Motivation and How We Can Find It

8 March, 2021

This post originally appeared on our sister site Visit the site for more information on open mental health training courses and for more blogs like this one.

Written by Tim Widdowson

Let’s start with the obvious question – does motivation exist?

Motivation does exist but it is not what gets you up in the morning and raring to go, nor is it what makes you start creating that new business or keeps you working hard in a job.

So, what does?

Well – ACTION. The more we do, the more we want to do. Action leads to rewards and success which then leads to motivation which leads to action….and so on.

But what can stop us? In short – procrastination. Procrastination is the act of putting things off and it is what can stop your goals from coming to fruition. In a way, thinking about motivating ourselves to do something can lead to procrastination, we can talk ourselves out of the doing or come up with reasons why we can’t take action.


Moving past procrastination

Sometimes we don’t feel we can reach our goal, or don’t think it matters, and if this is the case then we won’t feel motivated to pursue it. This is when creating processes will help. We need to stop looking at the distance between where we currently are and the place we want to get to. To make the move from procrastination to action, and to help with our processes, we can start by asking ourselves a few questions.

  • Why do you want to achieve this goal or task / why is it important?
  • How can you achieve this task?
  • What are the steps/processes you need to do to achieve it?
  • What action can you take today?
  • How will it feel if you do this, or don’t do this?

These questions can be applied to almost anything you want to achieve in life, no matter how big or small. It lets you know if it is important, the steps you need to follow to get there and how you will ultimately feel once it is done.
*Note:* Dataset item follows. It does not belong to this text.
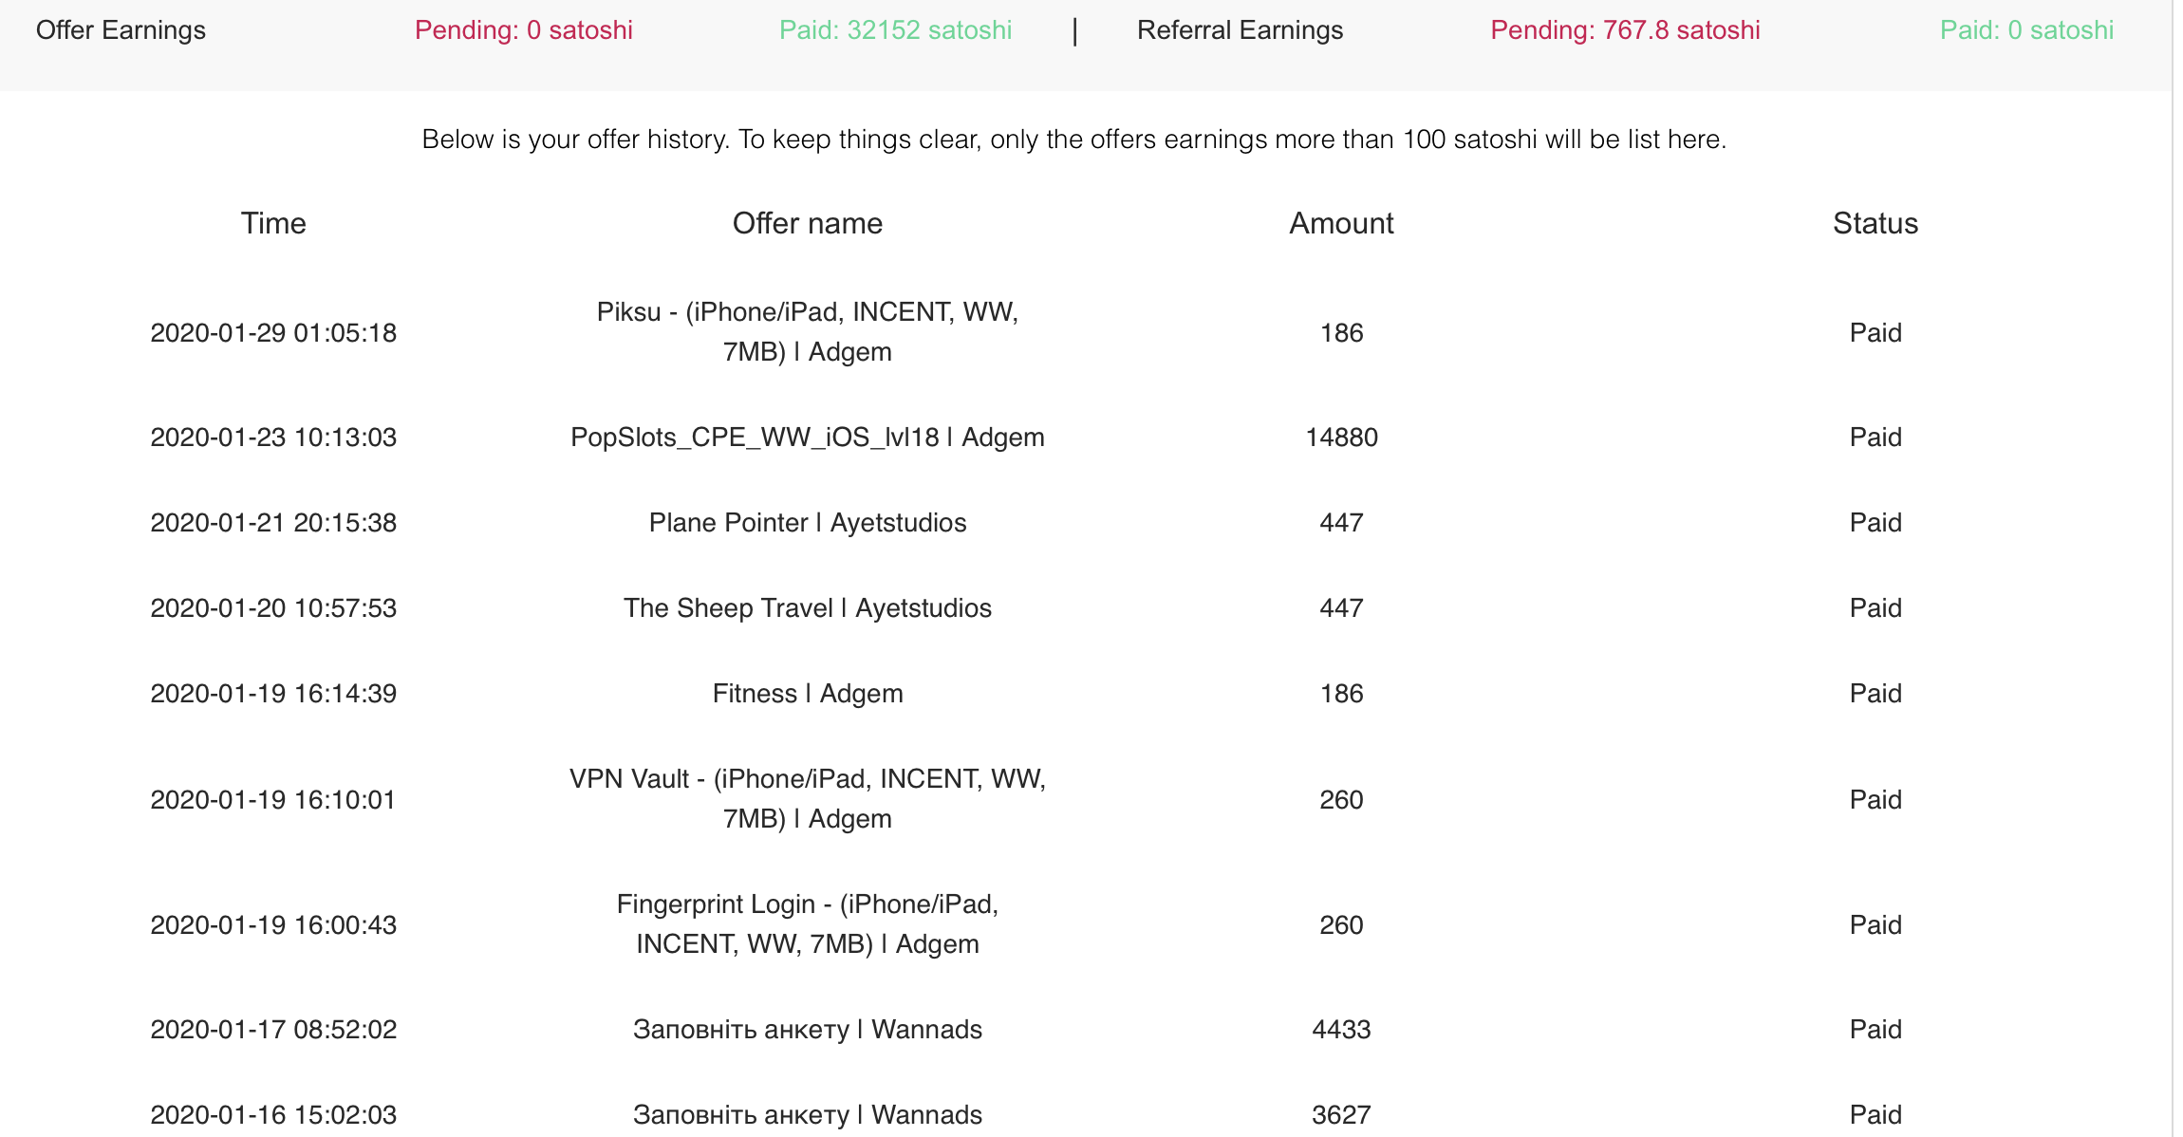Click Pending 767.8 satoshi referral earnings
The width and height of the screenshot is (2183, 1137).
(x=1625, y=30)
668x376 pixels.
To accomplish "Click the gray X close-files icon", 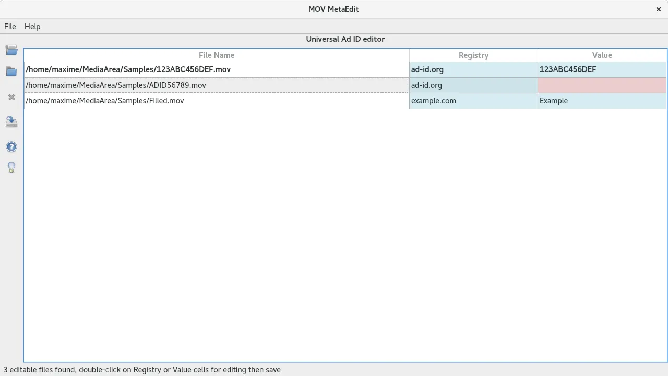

How can we help ourselves to act?

Firstly, it is important to recognise where you currently are, and be specific. There is no point in lying about how you are feeling and where you are, as this will not be a true starting position in your quest to act. If we aren’t being truthful to ourselves, we may start to feel like we are further away from our goal before we have even started.

So, what steps can we take to get to “There”?

Forget about the end goal and focus on each process. Break it down into manageable pieces. Think about what can you achieve today? Try writing down one task that matters that you want to accomplish today. Make it small enough so the thought of doing it is not overwhelming.

Another important lesson to learn in the quest for action and motivation is to manage your expectations. Some goals are impossible to do in a day, but the smaller processes can be achieved. This is why it is important to focus on the processes and not your end goal. Recognise what can be done today and not what you imagine you must do to make that end goal come true today.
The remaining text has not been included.